As long as you have a meeting ID, you can join and cancel virtually all video calls on Zoom. And that's how we get terms like "Zoom Bombing", where someone jumps into a chat to say or visually show vulgar and inappropriate things to the other participants. But hosts can put a stop to it.
Zoom bombing happens more often than you might think. Zoom calls around the world have been shortened due to harassment, pornography, violent images and trolling. Chipotle, WFH Happy Hour, USC and the Department of Defense had to shut down Zoom meetings, and countless students were exposed to the problem.
To combat Zoom trolls, the company recommends that you do not use your Personal Meeting ID (PMI) for public events because it is a link you will use again and again. It also recommends that you use the Waiting Room feature for all video conferencing that you host, so you can control who comes and goes and lock meetings when everyone who is there is present.
As a Zoom host, the most important thing you can do to prevent unwanted people from ruining your video calls is to control who can use their microphones, cameras, and screen sharing capabilities. For screen sharing attacks, it's easy on your iPhone or Android phone to control who can share content.

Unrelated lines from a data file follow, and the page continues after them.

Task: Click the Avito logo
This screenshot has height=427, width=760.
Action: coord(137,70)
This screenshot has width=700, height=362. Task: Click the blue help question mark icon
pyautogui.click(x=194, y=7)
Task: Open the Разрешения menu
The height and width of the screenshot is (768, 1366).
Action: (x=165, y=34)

Note that disabling sharing in your current meeting will not disable it in the future, so you will have to redo the steps each time. And even if you can disable the microphone and video for the participants individually, you can only kill sharing for everyone except yourself, the host.

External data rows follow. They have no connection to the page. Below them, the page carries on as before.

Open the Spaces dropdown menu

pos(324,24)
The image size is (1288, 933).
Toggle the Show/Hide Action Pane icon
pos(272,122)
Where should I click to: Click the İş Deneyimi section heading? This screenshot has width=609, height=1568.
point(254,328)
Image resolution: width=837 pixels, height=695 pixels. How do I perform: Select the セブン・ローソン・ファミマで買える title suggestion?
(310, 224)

When you have started a zoom meeting, click "More" in the navigation bar, then press "Meeting Settings." Find the "Allow participants to share" option and turn it off. It will prevent all participants, except yourself, from sharing their screen, photos and other content. You can switch again when needed.
When you have started a zoom meeting, click "More" in the navigation bar and then tap "Meeting settings." Next, find "Lock Share" and turn it on. Why the setting is called something else on Android is a guess, but the results are the same. It will prevent all participants, except yourself, from sharing their screen, photos and other content. You can switch again when needed.